#### [AUFGABE]
Gib den Text über Wärmedämmung und Energiepreise vollständig und wortgetreu wieder.

#### [VORGEGEBENER TEXT]
____
Sinnvoll sind Fenster mit Doppel- oder Dreifachverglasung. Mit der Isolierung der Außenwand wäre ich sehr vorsichtig. Man weiß, dass eine nach Süden ausgerichtete Backsteinmauer, gerade wenn sie unverputzt ist, im Winter sehr viel Sonnenwärme von außen aufnehmen und nach innen abgeben kann und auch eine sehr gute Feuchtigkeitsregulierung bewirkt. Jetzt kommt der Staat, schreibt den Leuten einige Dezimeter Kunststoff außen vor, sie machen alles dicht – und 50% der Besitzer von Häusern mit Wärmedämmung haben Probleme mit Schimmelbildung. Es gibt zwar auch 50 %, die keine Probleme haben, aber es ist doch ein großes Risiko.

Media-Mania.de: Die Erdöl- und Gaspreise steigen massiv, abgesehen davon, dass die Ressourcen angesichts des zunehmenden Verbrauchs über kurz oder lang, wenn auch deutlich später als vom „Club of Rome“ vorausgesagt, erschöpft sein werden. Sollte eine Rückbesinnung auf die Kernenergie stattfinden, so wird sich auch das Uran irgendwann verknappen und maßlos verteuern. Wenn wir also mittelfristig doch auf erneuerbare Energien angewiesen sind, warum sollten wir nicht möglichst rasch reagieren und von den auf dem Markt umkämpften Rohstoffen unabhängig werden?
____
#### [VORLIEGENDE ANGABEN]
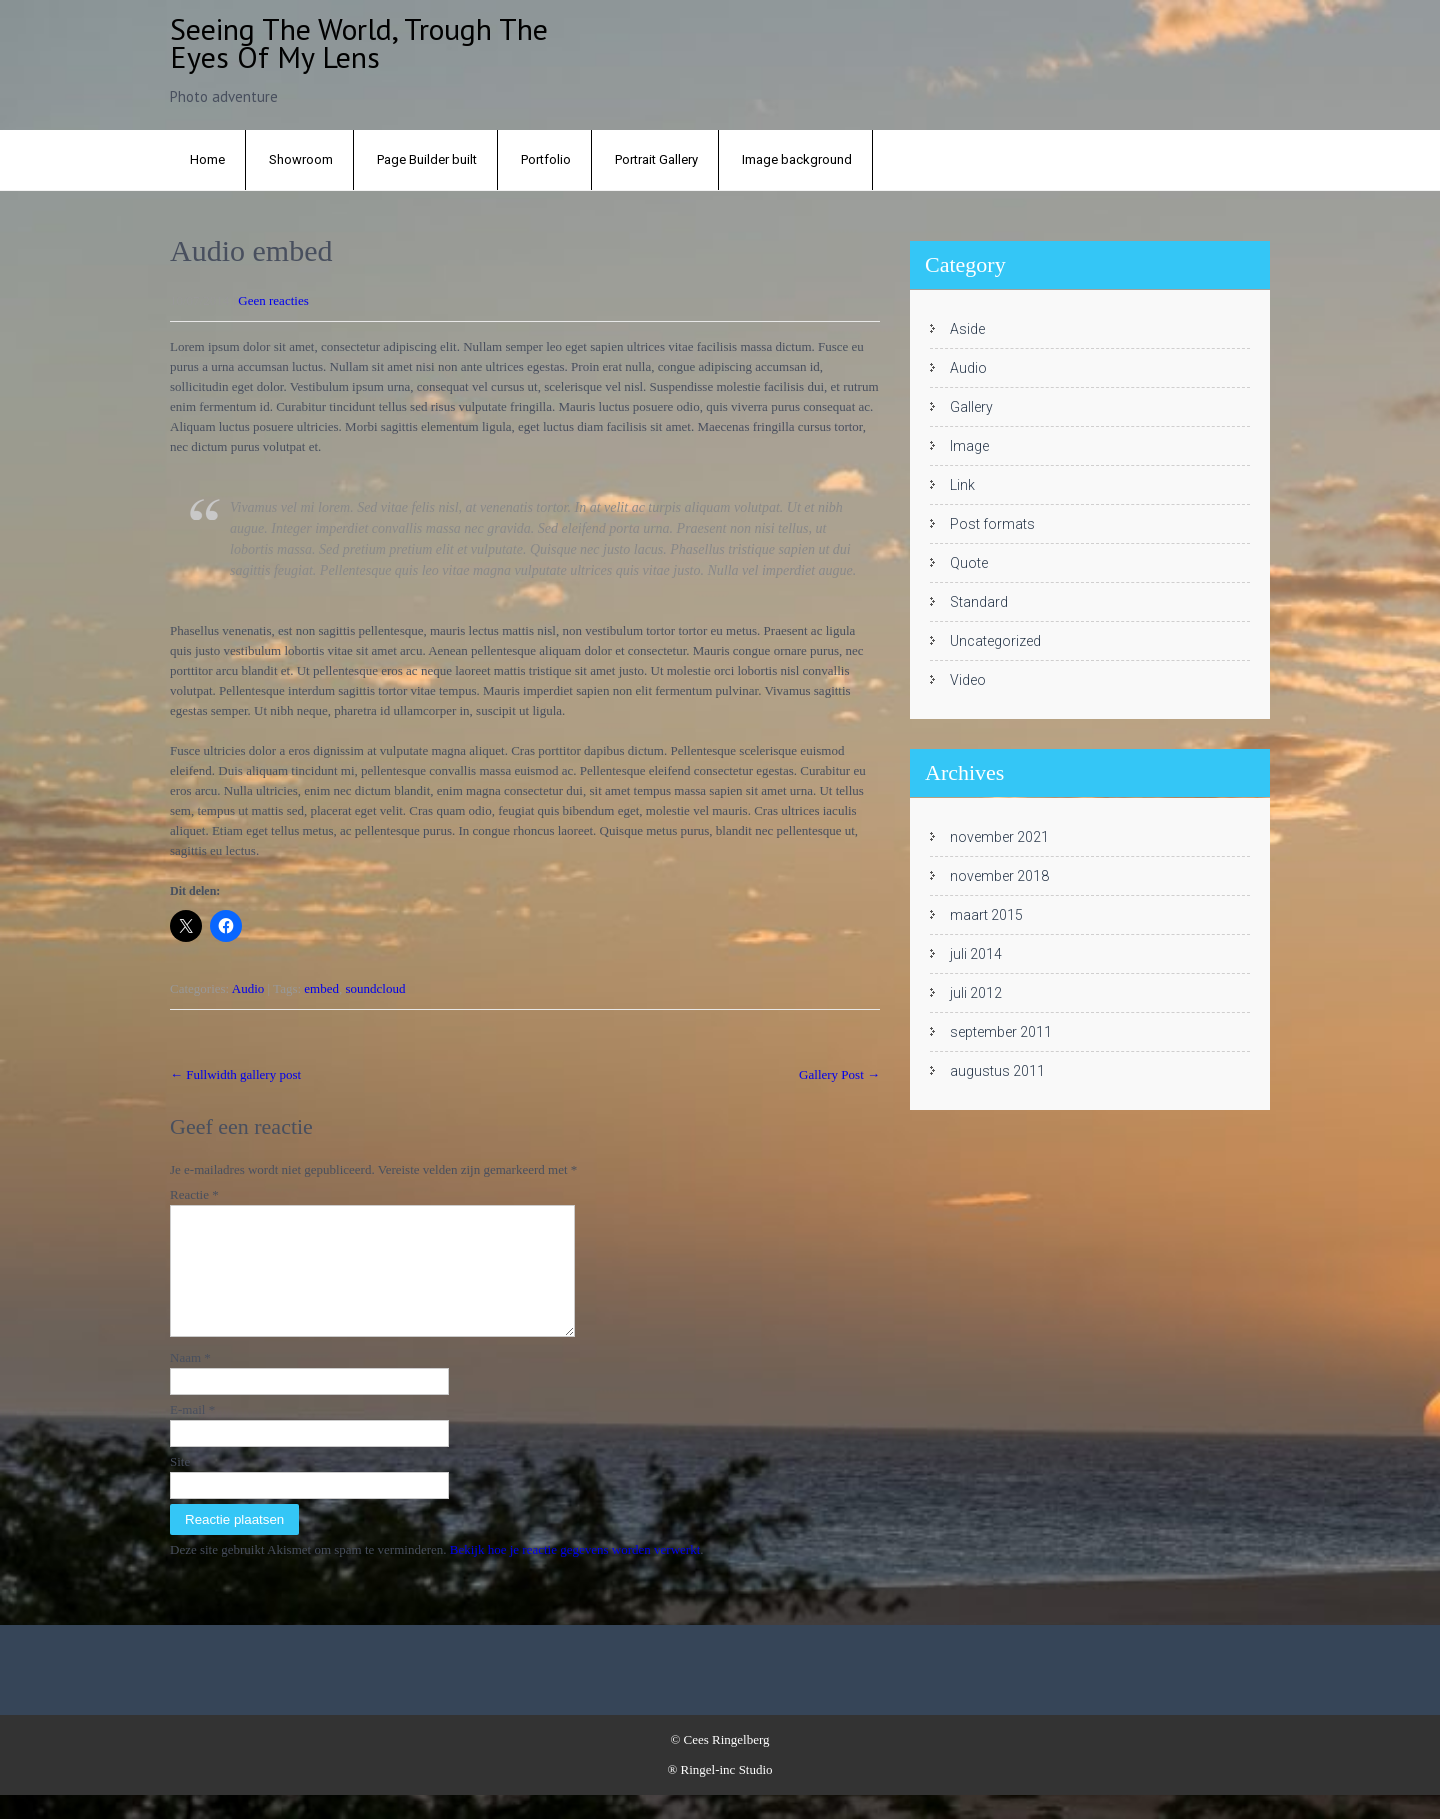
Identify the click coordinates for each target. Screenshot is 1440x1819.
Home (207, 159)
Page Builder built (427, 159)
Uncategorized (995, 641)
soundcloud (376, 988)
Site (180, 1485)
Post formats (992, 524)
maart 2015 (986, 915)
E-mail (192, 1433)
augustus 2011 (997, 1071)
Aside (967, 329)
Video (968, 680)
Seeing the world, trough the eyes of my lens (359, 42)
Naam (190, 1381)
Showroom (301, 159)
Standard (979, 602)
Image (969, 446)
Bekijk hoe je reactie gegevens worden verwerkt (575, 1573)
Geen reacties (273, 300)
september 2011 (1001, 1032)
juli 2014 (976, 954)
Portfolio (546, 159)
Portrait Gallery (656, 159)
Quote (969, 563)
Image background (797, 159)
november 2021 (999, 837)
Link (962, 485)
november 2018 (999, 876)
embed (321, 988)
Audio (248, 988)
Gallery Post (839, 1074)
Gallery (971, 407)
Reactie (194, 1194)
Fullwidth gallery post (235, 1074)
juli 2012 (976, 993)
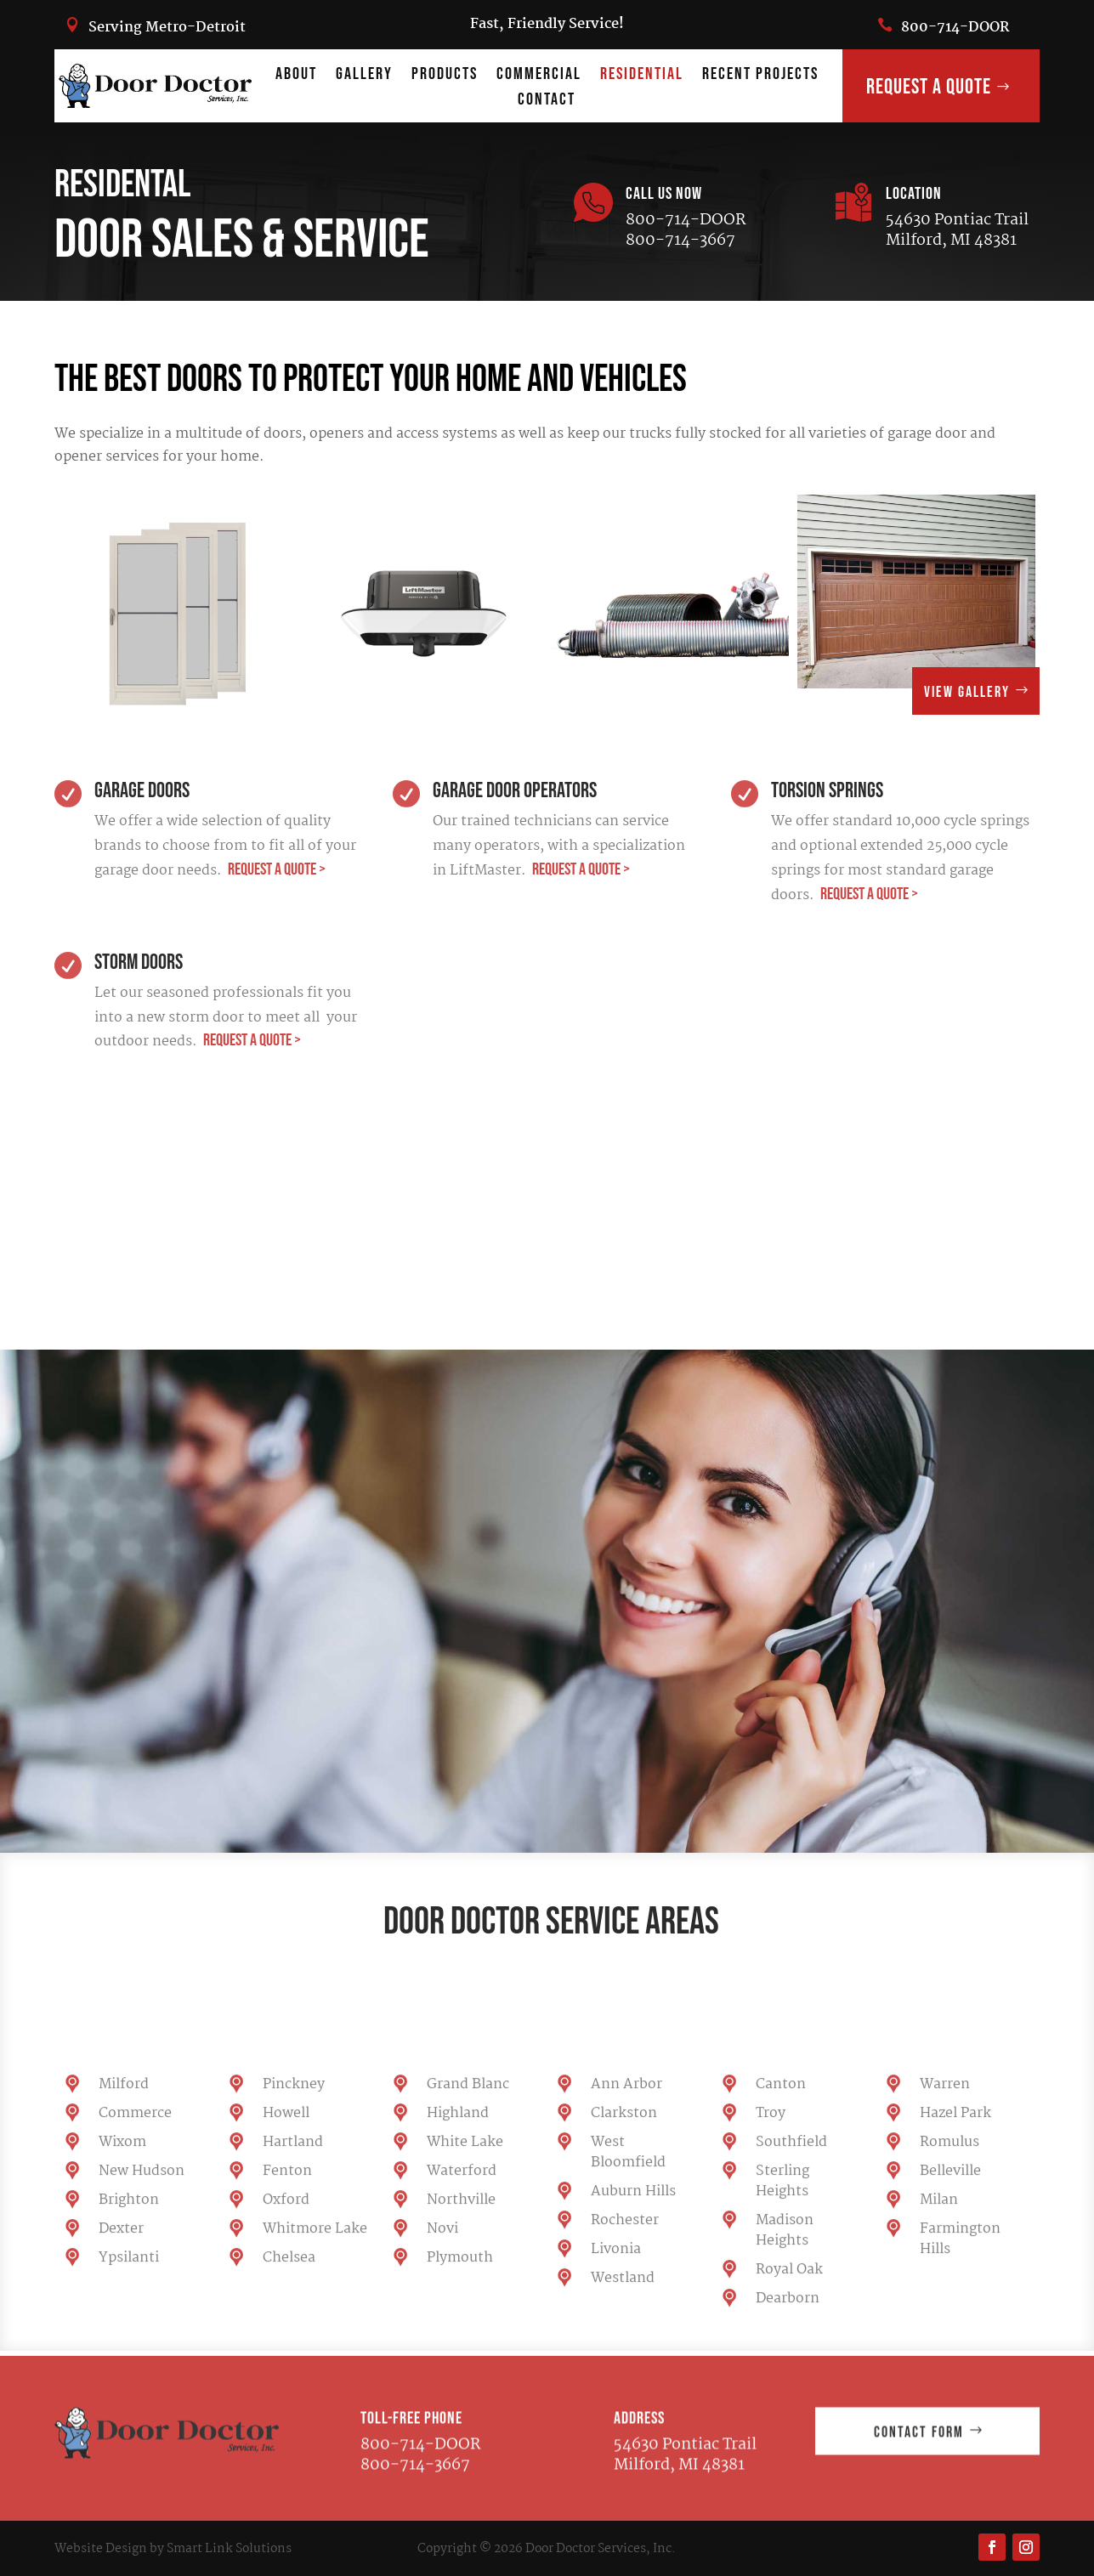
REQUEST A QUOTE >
____
#### [LÖSUNG]
Sinnvoll sind Fenster mit Doppel- oder Dreifachverglasung. Mit der Isolierung der Außenwand wäre ich sehr vorsichtig. Man weiß, dass eine nach Süden ausgerichtete Backsteinmauer, gerade wenn sie unverputzt ist, im Winter sehr viel Sonnenwärme von außen aufnehmen und nach innen abgeben kann und auch eine sehr gute Feuchtigkeitsregulierung bewirkt. Jetzt kommt der Staat, schreibt den Leuten einige Dezimeter Kunststoff außen vor, sie machen alles dicht – und 50% der Besitzer von Häusern mit Wärmedämmung haben Probleme mit Schimmelbildung. Es gibt zwar auch 50 %, die keine Probleme haben, aber es ist doch ein großes Risiko.

Media-Mania.de: Die Erdöl- und Gaspreise steigen massiv, abgesehen davon, dass die Ressourcen angesichts des zunehmenden Verbrauchs über kurz oder lang, wenn auch deutlich später als vom „Club of Rome“ vorausgesagt, erschöpft sein werden. Sollte eine Rückbesinnung auf die Kernenergie stattfinden, so wird sich auch das Uran irgendwann verknappen und maßlos verteuern. Wenn wir also mittelfristig doch auf erneuerbare Energien angewiesen sind, warum sollten wir nicht möglichst rasch reagieren und von den auf dem Markt umkämpften Rohstoffen unabhängig werden?